* START Supplied data *
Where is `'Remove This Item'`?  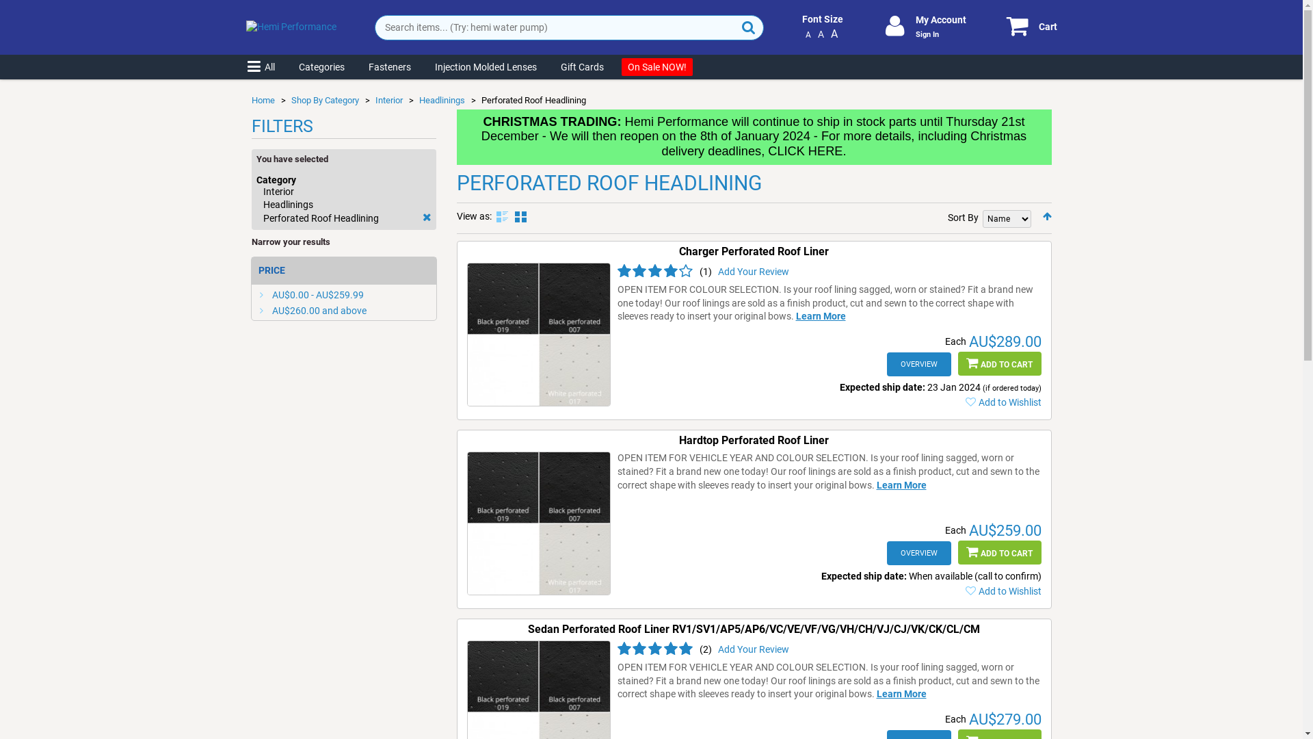 'Remove This Item' is located at coordinates (426, 216).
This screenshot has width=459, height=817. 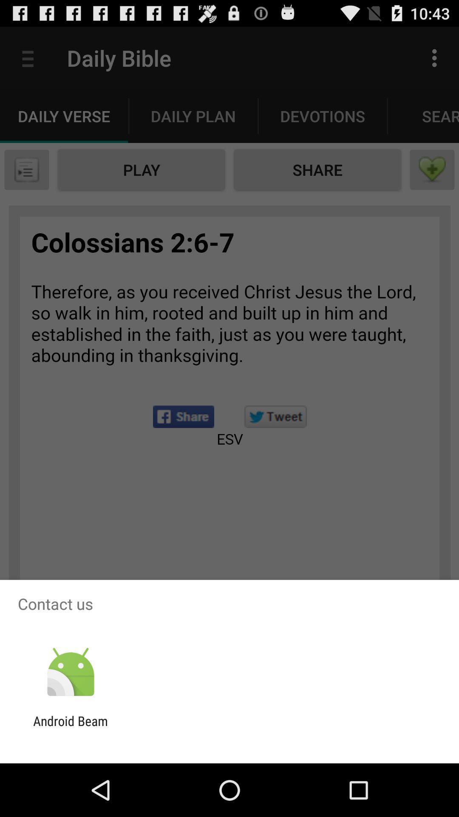 I want to click on the android beam app, so click(x=70, y=728).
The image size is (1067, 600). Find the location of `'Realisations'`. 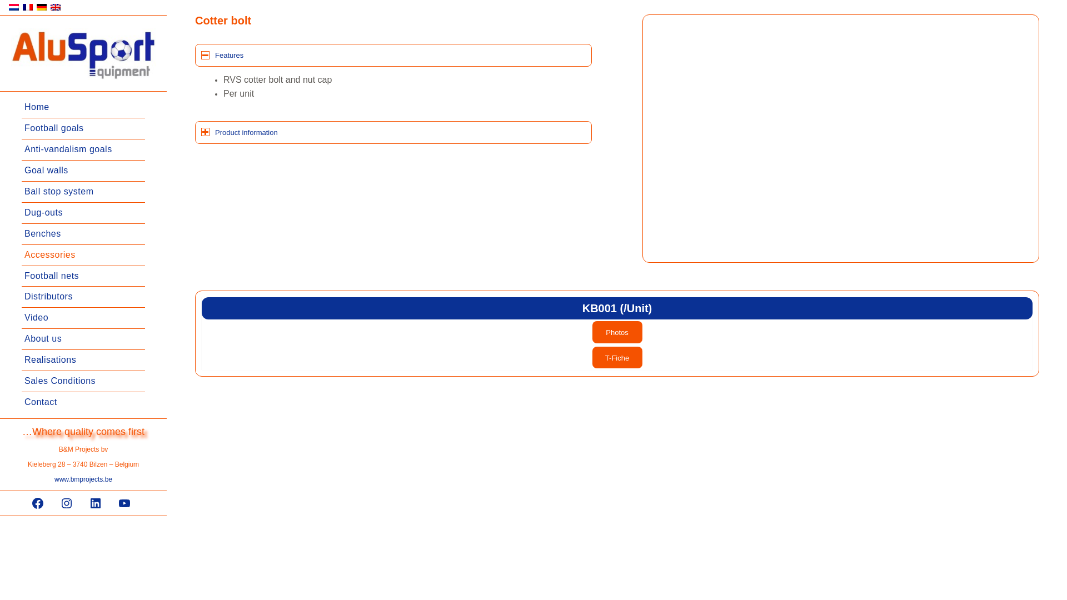

'Realisations' is located at coordinates (82, 360).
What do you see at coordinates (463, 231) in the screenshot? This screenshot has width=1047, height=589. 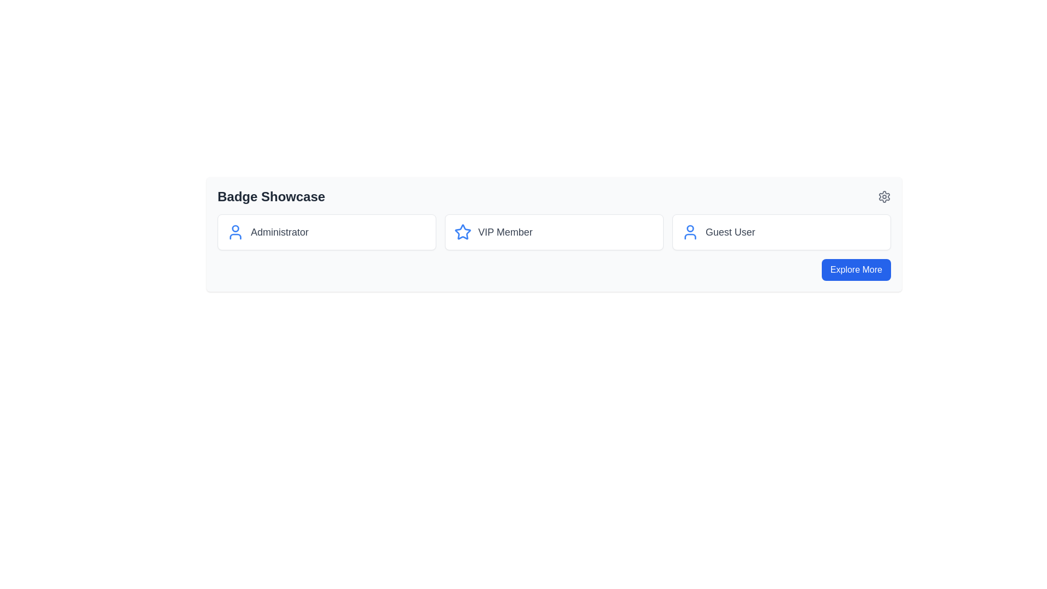 I see `the star-shaped icon indicating VIP membership` at bounding box center [463, 231].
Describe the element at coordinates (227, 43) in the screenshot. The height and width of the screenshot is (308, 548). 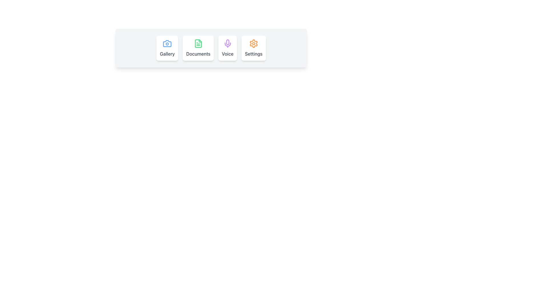
I see `the primary audio or voice icon located in the third card of a horizontally-arranged set of four options` at that location.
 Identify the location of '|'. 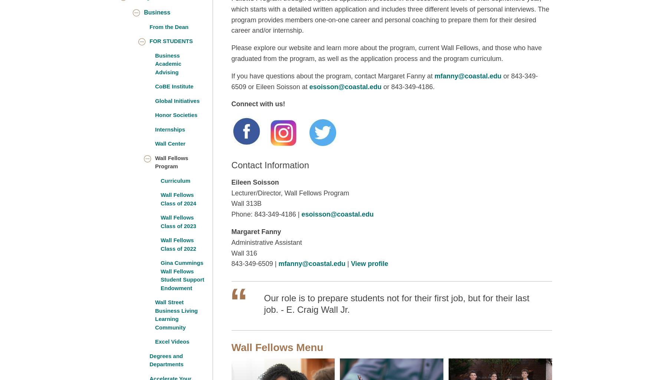
(347, 263).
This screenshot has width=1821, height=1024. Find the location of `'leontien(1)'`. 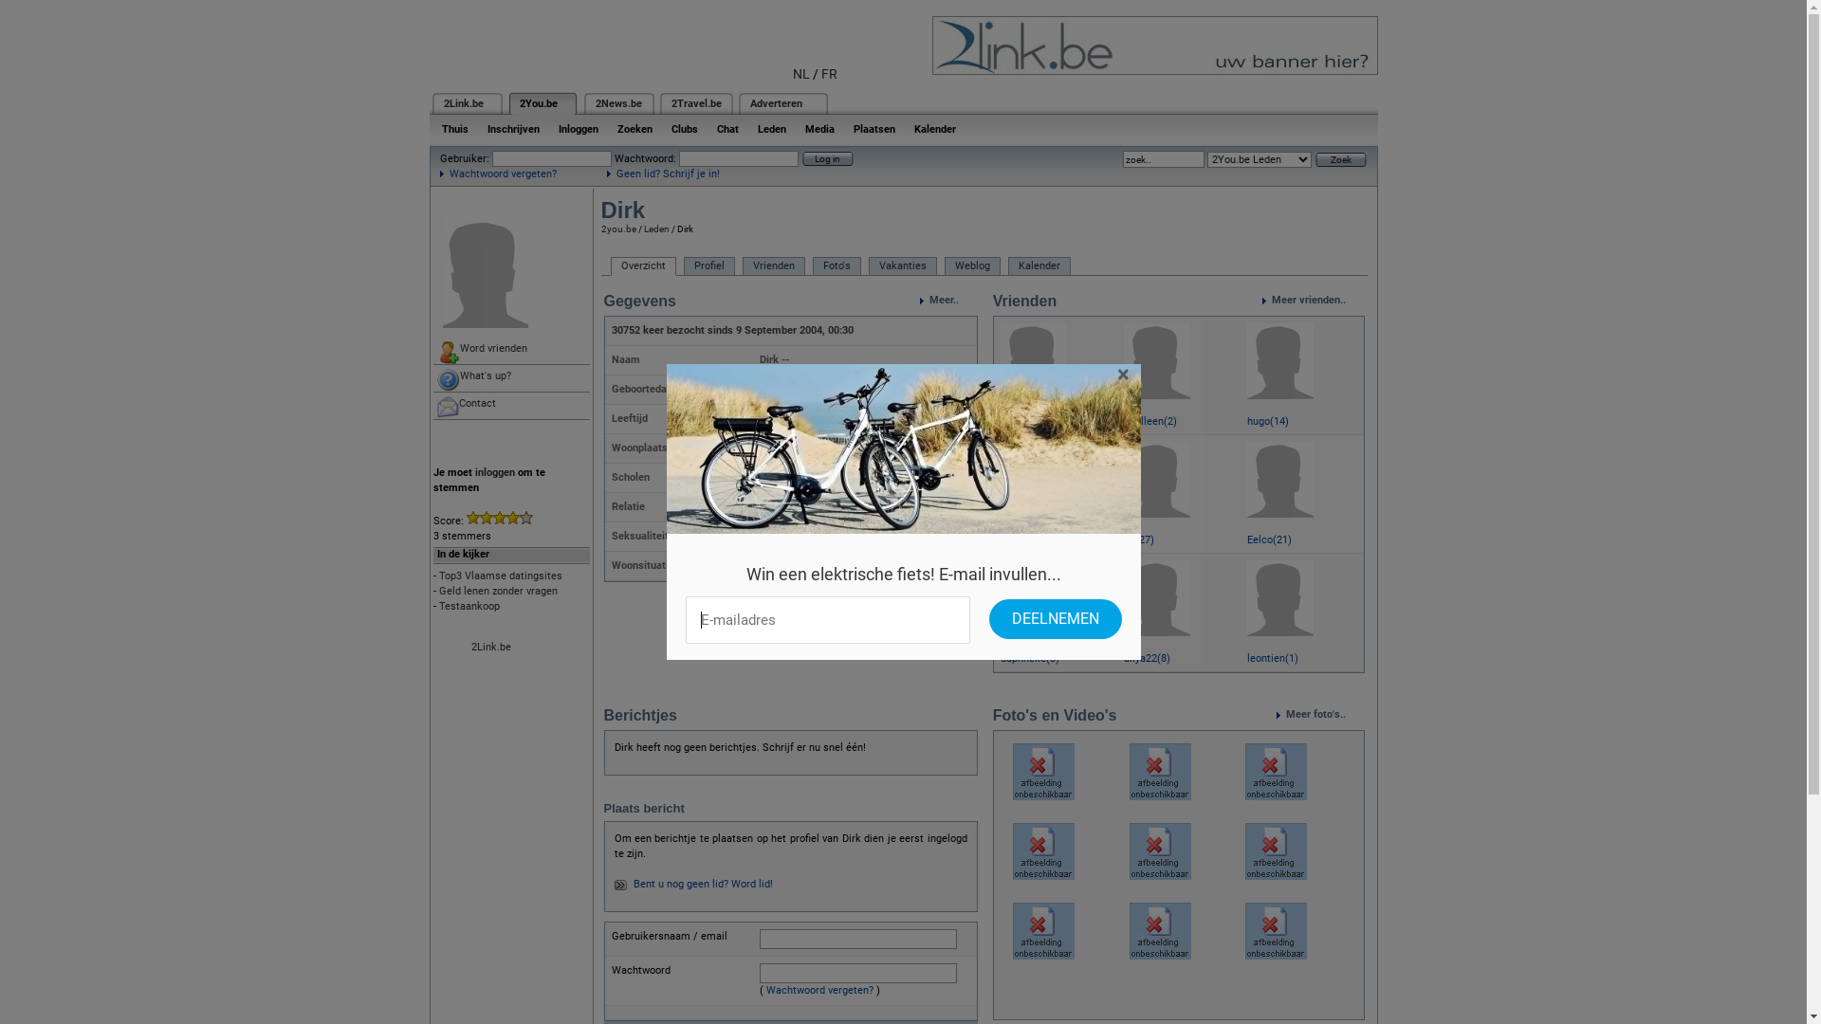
* END Supplied data *
■ What is being asked
Reproduce the items word for word, starting at the line that contains "Identify the location of '|'." and ending at the final line of the items. Omit the pictures from your reproduction.

■ Completed task
 Identify the location of '|'. 
(347, 263).
This screenshot has width=1821, height=1024. Find the location of `'leontien(1)'`. 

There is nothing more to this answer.